Provided records:
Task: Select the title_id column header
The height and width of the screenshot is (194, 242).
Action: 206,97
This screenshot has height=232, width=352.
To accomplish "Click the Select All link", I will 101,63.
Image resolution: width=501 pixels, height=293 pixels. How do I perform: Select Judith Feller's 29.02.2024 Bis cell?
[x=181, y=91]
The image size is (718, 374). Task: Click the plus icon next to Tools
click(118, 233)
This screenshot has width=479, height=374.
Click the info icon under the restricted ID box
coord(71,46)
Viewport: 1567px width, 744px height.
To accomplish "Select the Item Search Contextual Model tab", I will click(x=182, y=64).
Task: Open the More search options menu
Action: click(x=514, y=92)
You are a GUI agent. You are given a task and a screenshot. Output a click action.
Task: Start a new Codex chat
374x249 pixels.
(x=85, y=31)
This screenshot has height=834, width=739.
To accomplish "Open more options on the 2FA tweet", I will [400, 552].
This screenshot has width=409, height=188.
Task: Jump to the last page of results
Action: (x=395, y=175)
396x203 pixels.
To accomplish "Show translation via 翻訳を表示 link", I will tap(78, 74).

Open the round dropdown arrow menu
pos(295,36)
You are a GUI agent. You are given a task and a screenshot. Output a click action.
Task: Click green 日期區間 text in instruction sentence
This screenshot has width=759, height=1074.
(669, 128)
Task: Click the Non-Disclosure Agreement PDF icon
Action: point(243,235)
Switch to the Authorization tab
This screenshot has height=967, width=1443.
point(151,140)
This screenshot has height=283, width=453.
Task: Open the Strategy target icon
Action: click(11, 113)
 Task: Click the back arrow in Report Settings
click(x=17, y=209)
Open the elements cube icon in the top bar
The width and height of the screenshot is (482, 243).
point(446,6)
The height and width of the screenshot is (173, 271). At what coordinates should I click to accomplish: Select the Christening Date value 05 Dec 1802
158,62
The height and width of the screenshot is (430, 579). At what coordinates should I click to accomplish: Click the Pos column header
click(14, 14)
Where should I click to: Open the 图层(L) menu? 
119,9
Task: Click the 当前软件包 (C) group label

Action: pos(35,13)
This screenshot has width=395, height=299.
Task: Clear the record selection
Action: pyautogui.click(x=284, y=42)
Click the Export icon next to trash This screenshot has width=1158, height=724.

Work to be completed:
When you reach the end of the records, set them all down again exactly.

Task result:
Task: Select the title_id column header
The height and width of the screenshot is (194, 242).
Action: 206,97
This screenshot has height=232, width=352.
To accomplish "Click the Select All link", I will 101,63.
Image resolution: width=501 pixels, height=293 pixels. How do I perform: Select Judith Feller's 29.02.2024 Bis cell?
[x=181, y=91]
The image size is (718, 374). Task: Click the plus icon next to Tools
click(118, 233)
This screenshot has width=479, height=374.
Click the info icon under the restricted ID box
coord(71,46)
Viewport: 1567px width, 744px height.
To accomplish "Select the Item Search Contextual Model tab", I will click(x=182, y=64).
Task: Open the More search options menu
Action: click(x=514, y=92)
You are a GUI agent. You are given a task and a screenshot. Output a click action.
Task: Start a new Codex chat
374x249 pixels.
(x=85, y=31)
This screenshot has height=834, width=739.
To accomplish "Open more options on the 2FA tweet", I will [400, 552].
This screenshot has width=409, height=188.
Task: Jump to the last page of results
Action: (x=395, y=175)
396x203 pixels.
To accomplish "Show translation via 翻訳を表示 link", I will tap(78, 74).

Open the round dropdown arrow menu
pos(295,36)
You are a GUI agent. You are given a task and a screenshot. Output a click action.
Task: Click green 日期區間 text in instruction sentence
This screenshot has width=759, height=1074.
(669, 128)
Task: Click the Non-Disclosure Agreement PDF icon
Action: point(243,235)
Switch to the Authorization tab
This screenshot has height=967, width=1443.
point(151,140)
This screenshot has height=283, width=453.
Task: Open the Strategy target icon
Action: click(11, 113)
 Task: Click the back arrow in Report Settings
click(x=17, y=209)
Open the elements cube icon in the top bar
The width and height of the screenshot is (482, 243).
point(446,6)
The height and width of the screenshot is (173, 271). At what coordinates should I click to accomplish: Select the Christening Date value 05 Dec 1802
158,62
The height and width of the screenshot is (430, 579). At what coordinates should I click to accomplish: Click the Pos column header
click(14, 14)
Where should I click to: Open the 图层(L) menu? 
119,9
Task: Click the 当前软件包 (C) group label

Action: pos(35,13)
This screenshot has width=395, height=299.
Task: Clear the record selection
Action: pyautogui.click(x=284, y=42)
Click the Export icon next to trash This screenshot has width=1158, height=724.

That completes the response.